- **Extracted information**
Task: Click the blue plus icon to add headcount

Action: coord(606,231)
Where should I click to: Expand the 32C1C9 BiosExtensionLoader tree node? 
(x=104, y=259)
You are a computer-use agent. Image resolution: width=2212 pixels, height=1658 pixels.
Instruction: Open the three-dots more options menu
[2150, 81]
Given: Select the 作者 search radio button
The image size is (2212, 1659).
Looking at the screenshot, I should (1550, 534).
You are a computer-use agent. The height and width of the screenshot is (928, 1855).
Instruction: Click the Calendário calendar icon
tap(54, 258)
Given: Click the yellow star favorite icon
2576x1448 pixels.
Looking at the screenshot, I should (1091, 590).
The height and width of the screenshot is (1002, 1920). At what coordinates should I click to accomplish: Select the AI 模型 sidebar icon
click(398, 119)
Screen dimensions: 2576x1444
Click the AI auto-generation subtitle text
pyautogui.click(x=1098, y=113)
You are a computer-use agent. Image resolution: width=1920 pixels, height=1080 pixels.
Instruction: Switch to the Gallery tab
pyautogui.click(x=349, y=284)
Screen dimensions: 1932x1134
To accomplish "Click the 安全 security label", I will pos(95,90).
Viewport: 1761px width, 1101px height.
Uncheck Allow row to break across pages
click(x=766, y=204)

- **Assignment**
No line may be skipped. Transcribe the listing above exactly.

- **Answer to the problem**
Task: Click the blue plus icon to add headcount

Action: coord(606,231)
Where should I click to: Expand the 32C1C9 BiosExtensionLoader tree node? 
(x=104, y=259)
You are a computer-use agent. Image resolution: width=2212 pixels, height=1658 pixels.
Instruction: Open the three-dots more options menu
[2150, 81]
Given: Select the 作者 search radio button
The image size is (2212, 1659).
Looking at the screenshot, I should (1550, 534).
You are a computer-use agent. The height and width of the screenshot is (928, 1855).
Instruction: Click the Calendário calendar icon
tap(54, 258)
Given: Click the yellow star favorite icon
2576x1448 pixels.
Looking at the screenshot, I should (1091, 590).
The height and width of the screenshot is (1002, 1920). At what coordinates should I click to accomplish: Select the AI 模型 sidebar icon
click(398, 119)
Screen dimensions: 2576x1444
Click the AI auto-generation subtitle text
pyautogui.click(x=1098, y=113)
You are a computer-use agent. Image resolution: width=1920 pixels, height=1080 pixels.
Instruction: Switch to the Gallery tab
pyautogui.click(x=349, y=284)
Screen dimensions: 1932x1134
To accomplish "Click the 安全 security label", I will pos(95,90).
Viewport: 1761px width, 1101px height.
Uncheck Allow row to break across pages
click(x=766, y=204)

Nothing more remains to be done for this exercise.